> **Data to use**:
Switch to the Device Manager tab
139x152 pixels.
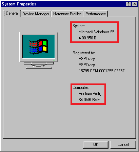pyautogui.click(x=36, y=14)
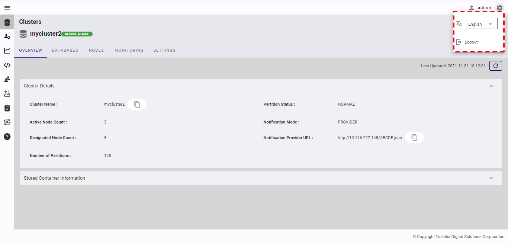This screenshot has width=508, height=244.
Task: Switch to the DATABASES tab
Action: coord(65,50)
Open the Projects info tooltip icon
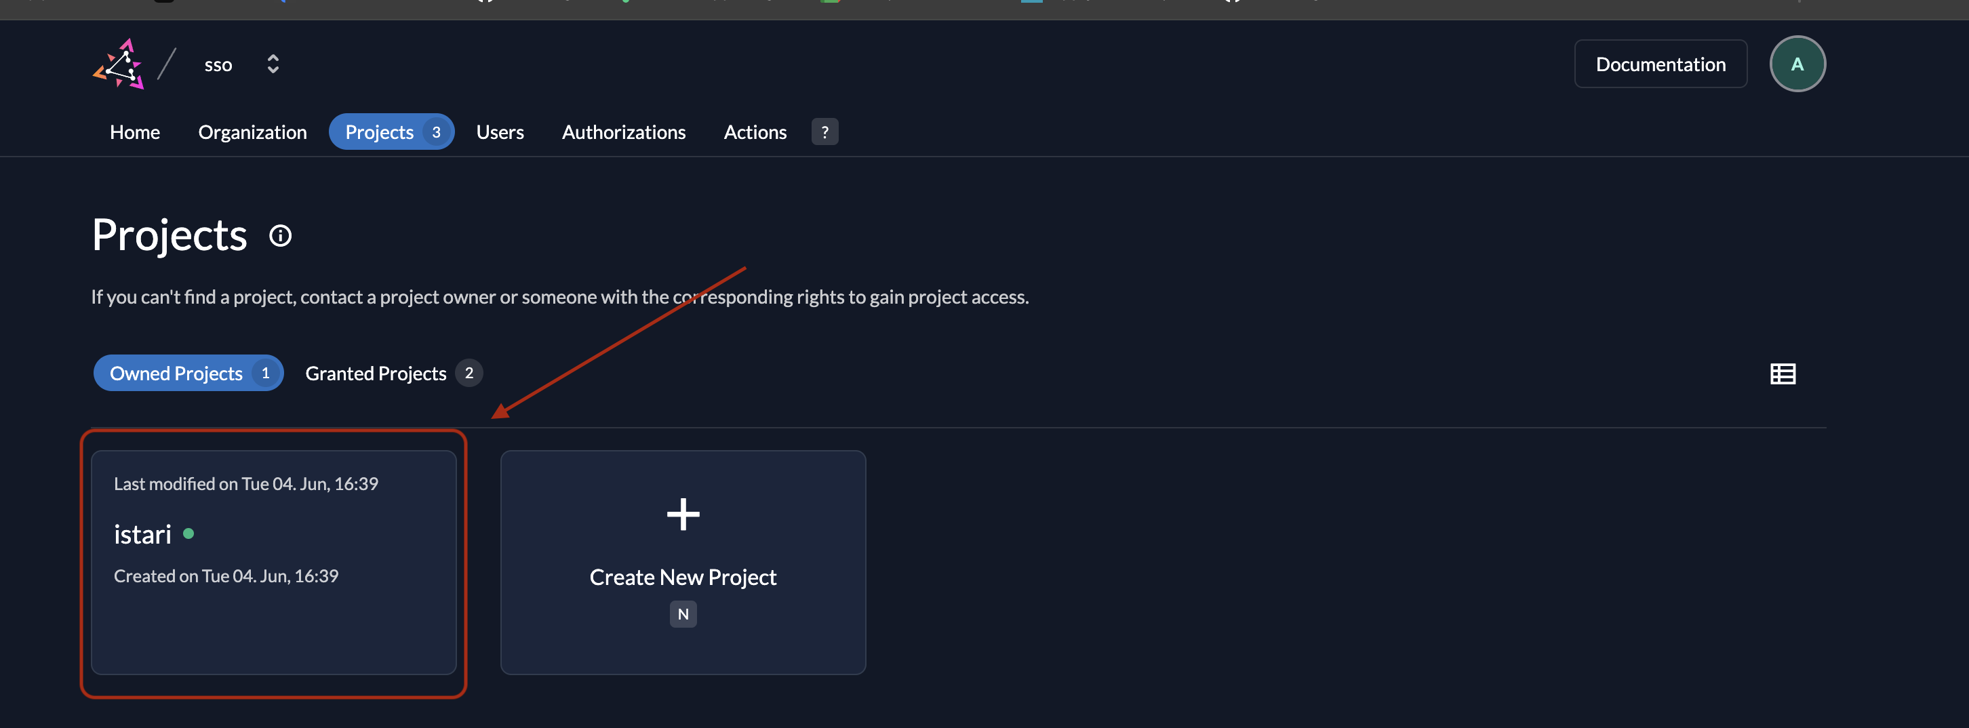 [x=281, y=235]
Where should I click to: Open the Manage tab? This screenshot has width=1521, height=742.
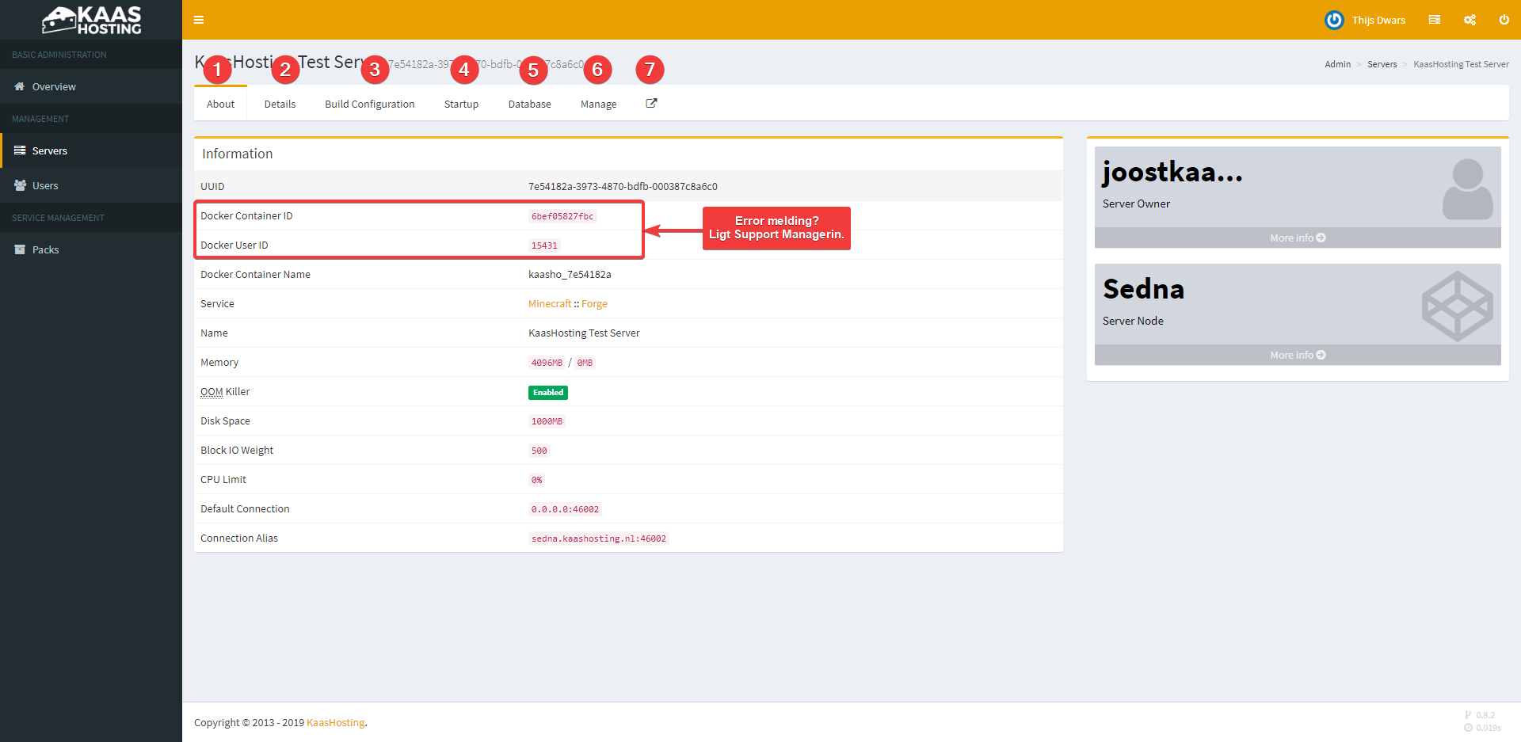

> **Task directions**: Can you put the listing lines in the stretch from the line containing "Open the Projects info tooltip icon" through the end of the listing into a Markdown table with the columns Number and Content, skipping blank lines and leaving the pictures out?

> **Final answer**:
| Number | Content |
|---|---|
| 1 | Open the Projects info tooltip icon |
| 2 |  [x=281, y=235] |
| 3 | Where should I click to: Open the Manage tab? This screenshot has width=1521, height=742. |